> [EXTRACTED DATA]
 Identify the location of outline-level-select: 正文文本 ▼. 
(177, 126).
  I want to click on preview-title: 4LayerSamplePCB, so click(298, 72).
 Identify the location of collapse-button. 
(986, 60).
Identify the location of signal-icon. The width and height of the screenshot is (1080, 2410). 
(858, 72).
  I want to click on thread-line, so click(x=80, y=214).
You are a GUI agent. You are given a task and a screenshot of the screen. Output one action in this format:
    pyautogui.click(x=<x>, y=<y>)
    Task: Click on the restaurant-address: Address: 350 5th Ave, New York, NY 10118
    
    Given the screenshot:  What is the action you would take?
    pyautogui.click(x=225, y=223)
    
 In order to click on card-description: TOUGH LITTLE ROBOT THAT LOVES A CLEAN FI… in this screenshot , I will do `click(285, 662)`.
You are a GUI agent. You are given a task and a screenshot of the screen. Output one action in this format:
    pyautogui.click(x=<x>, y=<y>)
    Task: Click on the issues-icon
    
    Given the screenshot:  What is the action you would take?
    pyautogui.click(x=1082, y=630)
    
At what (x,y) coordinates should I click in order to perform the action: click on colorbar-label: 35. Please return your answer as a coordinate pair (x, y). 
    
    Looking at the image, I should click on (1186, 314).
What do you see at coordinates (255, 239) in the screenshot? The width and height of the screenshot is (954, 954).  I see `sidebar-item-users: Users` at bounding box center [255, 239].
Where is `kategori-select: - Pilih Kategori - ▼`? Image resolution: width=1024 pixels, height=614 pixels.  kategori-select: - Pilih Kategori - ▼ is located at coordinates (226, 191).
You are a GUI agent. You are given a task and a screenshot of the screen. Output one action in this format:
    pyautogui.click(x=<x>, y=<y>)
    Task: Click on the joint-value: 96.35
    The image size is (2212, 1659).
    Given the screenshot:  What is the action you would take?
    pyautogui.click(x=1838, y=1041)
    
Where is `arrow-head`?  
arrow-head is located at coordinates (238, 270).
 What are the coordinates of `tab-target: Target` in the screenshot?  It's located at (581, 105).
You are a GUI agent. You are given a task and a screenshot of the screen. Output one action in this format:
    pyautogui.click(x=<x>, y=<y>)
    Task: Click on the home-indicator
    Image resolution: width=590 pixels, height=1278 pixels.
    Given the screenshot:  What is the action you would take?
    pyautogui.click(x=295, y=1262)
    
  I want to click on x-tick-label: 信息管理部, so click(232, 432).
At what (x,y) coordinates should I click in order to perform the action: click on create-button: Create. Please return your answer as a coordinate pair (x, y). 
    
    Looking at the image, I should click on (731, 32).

> [EXERCISE DESCRIPTION]
Which lines of the records contain the string "pixels"? Report each of them in full.

> [SOLUTION BELOW]
Where is `kategori-select: - Pilih Kategori - ▼`? Image resolution: width=1024 pixels, height=614 pixels.  kategori-select: - Pilih Kategori - ▼ is located at coordinates (226, 191).
    Image resolution: width=590 pixels, height=1278 pixels.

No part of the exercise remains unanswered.